*Gegebener Text:*

────────────────────────────────────────

Völlig unter ging die Frage, die doch am Anfang stehen muss, nämlich: Was genau ist überhaupt Sexismus? Offenbar ist das doch auch wieder einer dieser Begriffe, die überall rumschwirren und von denen jeder eine vage Vorstellung pflegt, aber fast keiner genau weiss, was sie eigentlich bedeuteten, so wie «Mutterliebe» oder «Geiselhaft». Deshalb, ganz allgemein: Unter Sexismus versteht man die soziokulturelle Konstruktion von Unterschieden zwischen Menschen aufgrund ihrer geschlechtlichen Identität und die daraus abgeleiteten Denkmuster und Handlungsweisen. Wir alle sind sexistisch. Die Frauenquote ist zum Beispiel in diesem Sinne sexistisch.

In unserer hochfragmentierten Gesellschaft leben im Idealzustand sämtliche Abteilungen friedlich zusammen und helfen sich gegenseitig bei Einrichtungsfragen. Tatsächlich jedoch orientieren wir alle uns in unserem Denken und Handeln an mehr oder weniger rigiden Klischeevorstellungen über soziale Milieus und Kohorten, ob wir ihnen nun selbst angehören oder nicht. Üblicherweise aber wird Sexismus erst dann als problematisch empfunden, wenn eine Gruppe infolge der stereotypen Merkmalszuschreibungen aufgrund ihrer mutmasslichen Geschlechtsidentität benachteiligt wird. Und hier sind wir längst hinaus über den, wenn Sie so wollen, klassischen Sexismus (= heterosexuelle Männer diskriminieren heterosexuelle Frauen). Es gibt ja auch noch faszinierende Zwischenstufen wie Judith Butler, die mich persönlich immer an den gebeutelten älteren Bruder von Rainer Brüderle erinnert (von dem ich gar nicht weiss, ob er überhaupt existiert) und quasi überall den Terror der Heteronormativität am Werke sieht, also die repressive Dominanz heterosexistischer Geschlechternormen.

Konkret heisst das zum Beispiel, dass ich für meinen Teil krass sexistische Zuschreibungen wie «neunmalkluge Twittermaus» verwenden darf, weil ich ein Homo bin und als solcher per definitionem keine sexuelle Gewalt gegen Frauen ausübe. Oder doch nicht? Über Homosexismus spricht nämlich mal wieder keiner. Aber auch gerade der mutmasslich stetig schrumpfende Populationsanteil der heterosexuellen Menschen sieht sich einer Vielzahl von Vorurteilen ausgesetzt, deren gängigste wir hier im Dienste der allgemeinen Bewusstseinsbildung einmal auflisten wollen. Zuvor jedoch ein paar Sicherheitshinweise: Erstens können sich Vorurteile manchmal widersprechen. Zweitens bedeutet die Klassifikation einer Aussage als Vorurteil keineswegs per se, dass diese Aussage unzutreffend ist. Drittens geht es also im Folgenden nicht darum, was heterosexuelle Männer über heterosexuelle Frauen denken oder umgekehrt. Sondern darüber, was Homos über Heterosexuelle denken. Viertens kann ich selbstverständlich nicht die vielgestaltigen Vorurteile sämtlicher Homo-Teilpopulationen referieren; ich spreche nur für den oberflächenfixierten, konsumorientierten Kann-ich-dich-später-zurückrufen-Teil der Homopopulation, dem ich glücklicherweise angehöre. Fünftens heisst dies natürlich nicht, dass ich die folgenden Vorurteile teilen würde. Ich teile nur die zutreffenden.

────────────────────────────────────────

*Gegebene Liste:*

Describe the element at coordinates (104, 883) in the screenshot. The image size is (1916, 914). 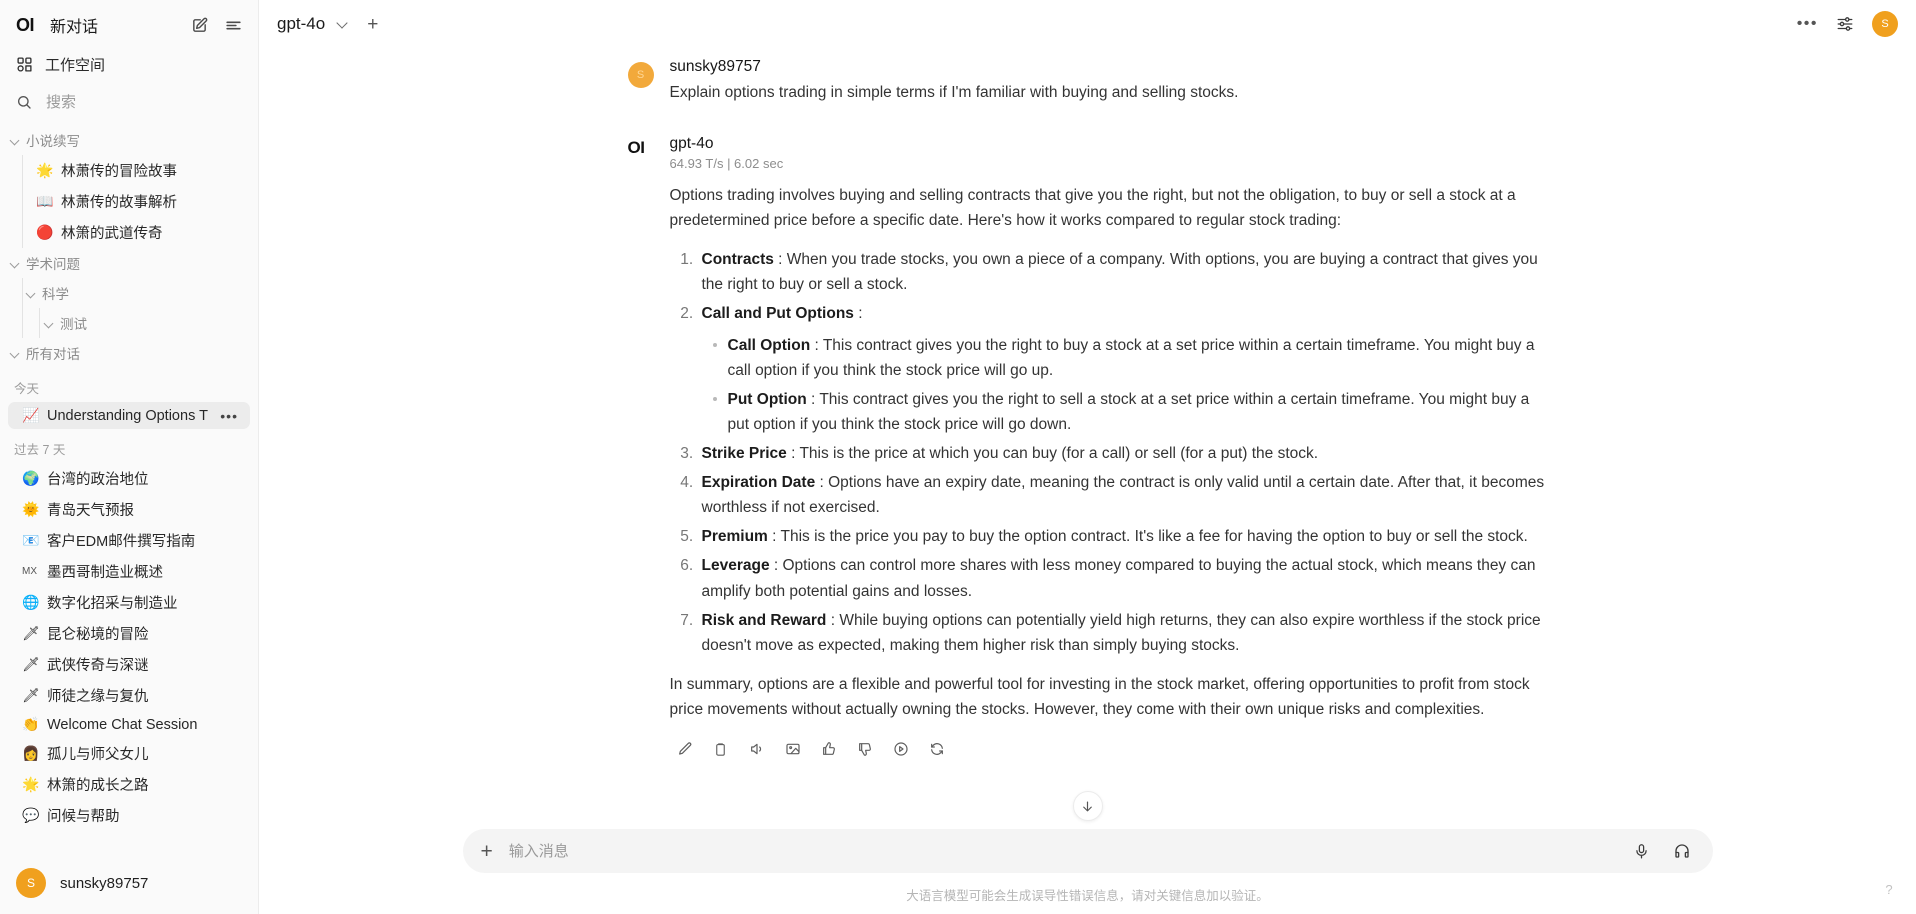
I see `sidebar-user-name: sunsky89757` at that location.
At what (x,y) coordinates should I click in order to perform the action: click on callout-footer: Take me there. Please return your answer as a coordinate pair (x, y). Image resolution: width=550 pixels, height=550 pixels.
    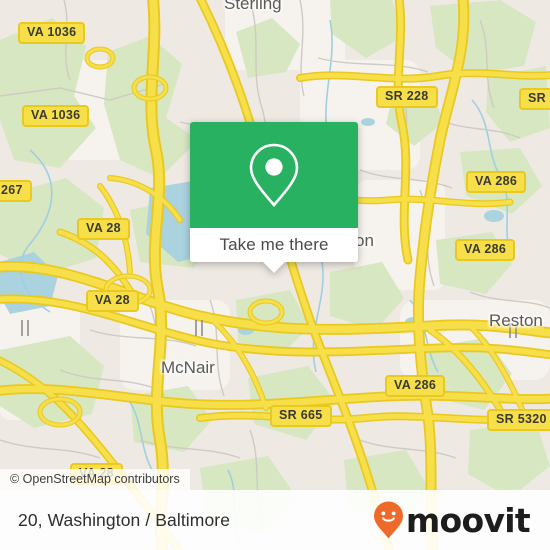
    Looking at the image, I should click on (274, 245).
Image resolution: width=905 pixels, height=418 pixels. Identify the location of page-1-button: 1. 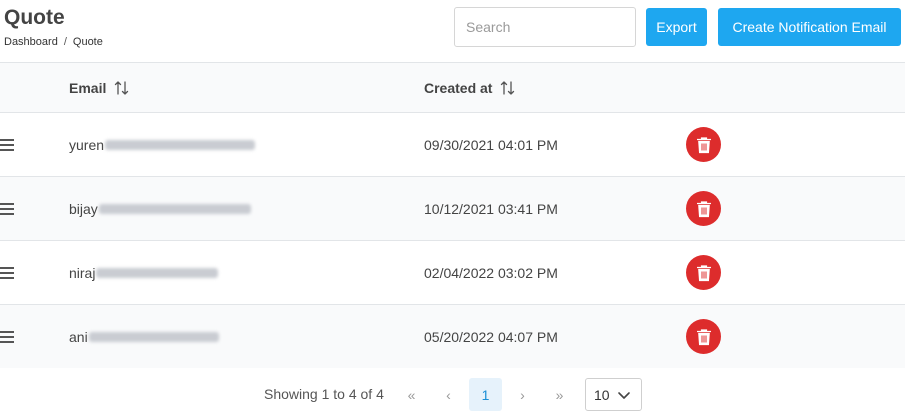
(486, 394).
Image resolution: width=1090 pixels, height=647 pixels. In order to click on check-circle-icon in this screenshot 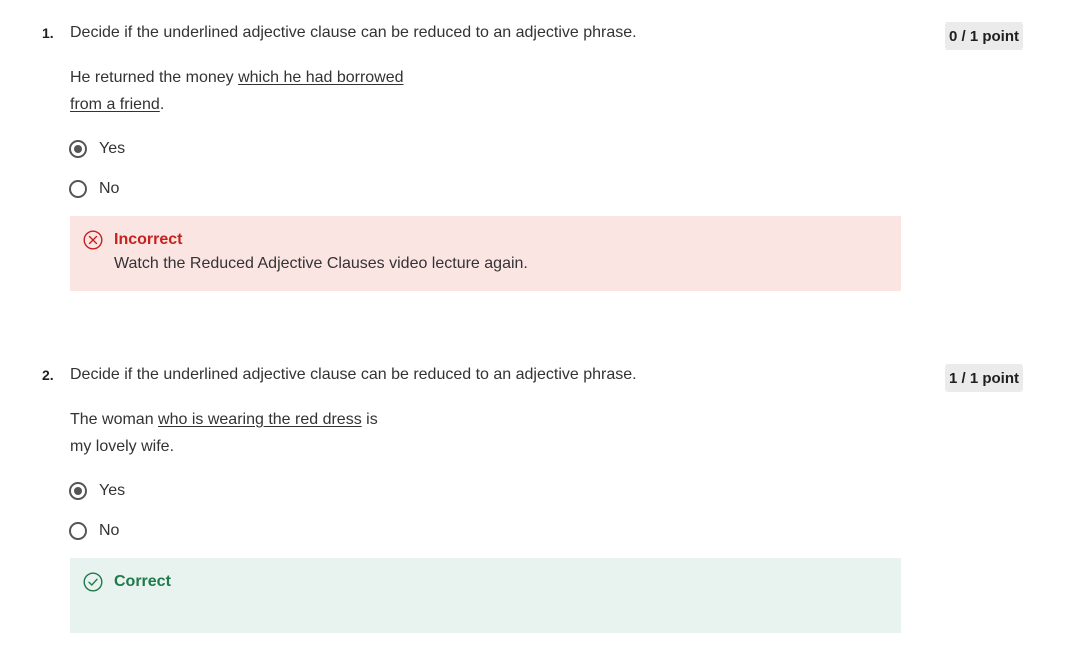, I will do `click(93, 582)`.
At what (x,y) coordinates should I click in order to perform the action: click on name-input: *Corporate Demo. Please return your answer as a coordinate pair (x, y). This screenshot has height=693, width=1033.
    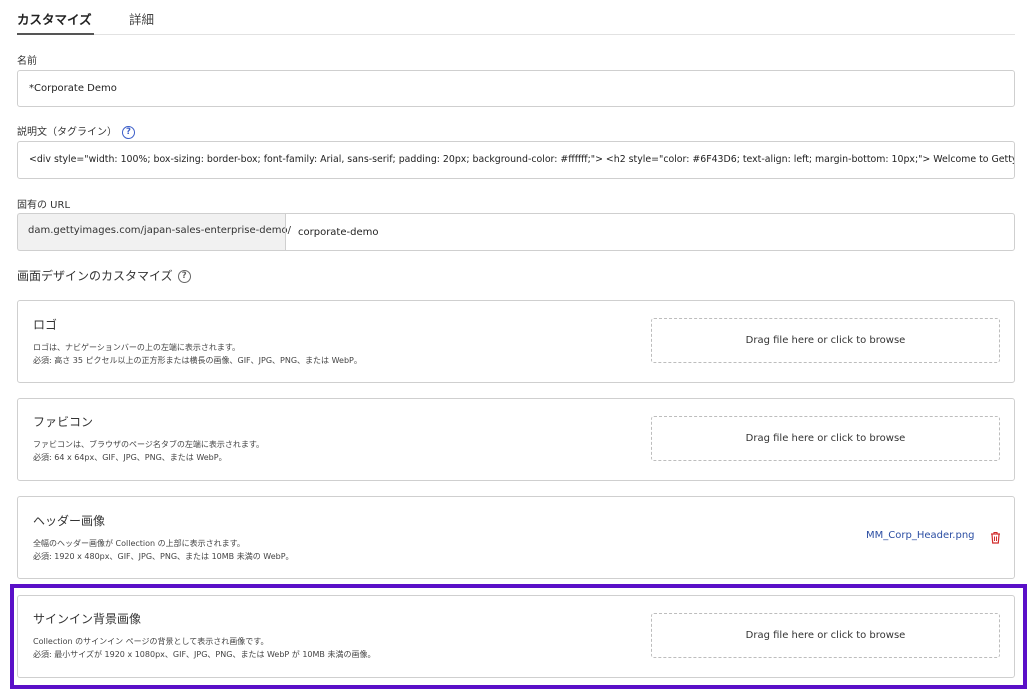
    Looking at the image, I should click on (516, 88).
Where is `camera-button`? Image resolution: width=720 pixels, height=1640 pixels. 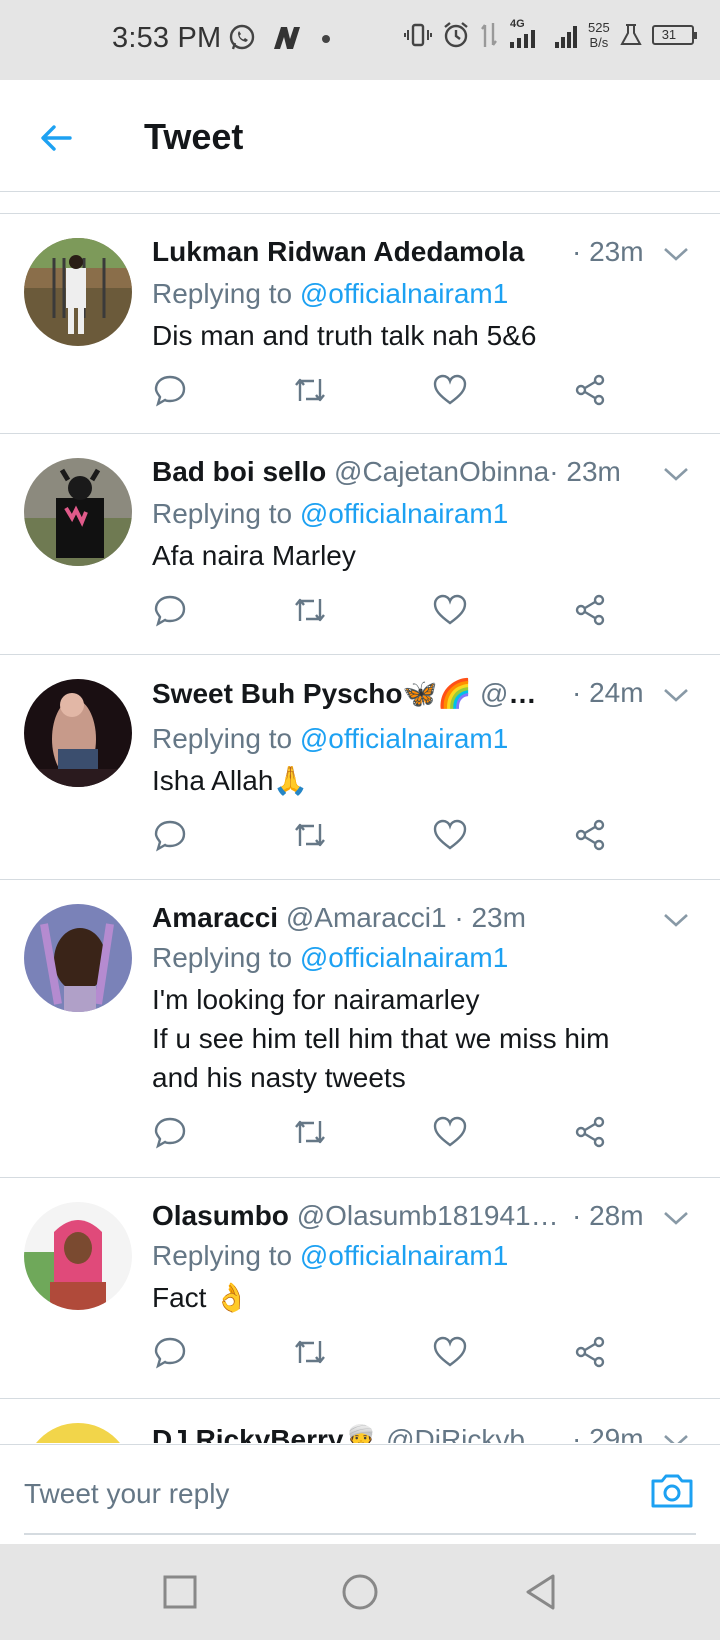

────────────────────────────────────────

*Aufgabenstellung:* Gib aus dem Text über Sexismus den Abschnitt von „Völlig unter ging“ bis einschließlich „diesem Sinne sexistisch.“ wortgetreu aus.

*Ausgabe:*
Völlig unter ging die Frage, die doch am Anfang stehen muss, nämlich: Was genau ist überhaupt Sexismus? Offenbar ist das doch auch wieder einer dieser Begriffe, die überall rumschwirren und von denen jeder eine vage Vorstellung pflegt, aber fast keiner genau weiss, was sie eigentlich bedeuteten, so wie «Mutterliebe» oder «Geiselhaft». Deshalb, ganz allgemein: Unter Sexismus versteht man die soziokulturelle Konstruktion von Unterschieden zwischen Menschen aufgrund ihrer geschlechtlichen Identität und die daraus abgeleiteten Denkmuster und Handlungsweisen. Wir alle sind sexistisch. Die Frauenquote ist zum Beispiel in diesem Sinne sexistisch.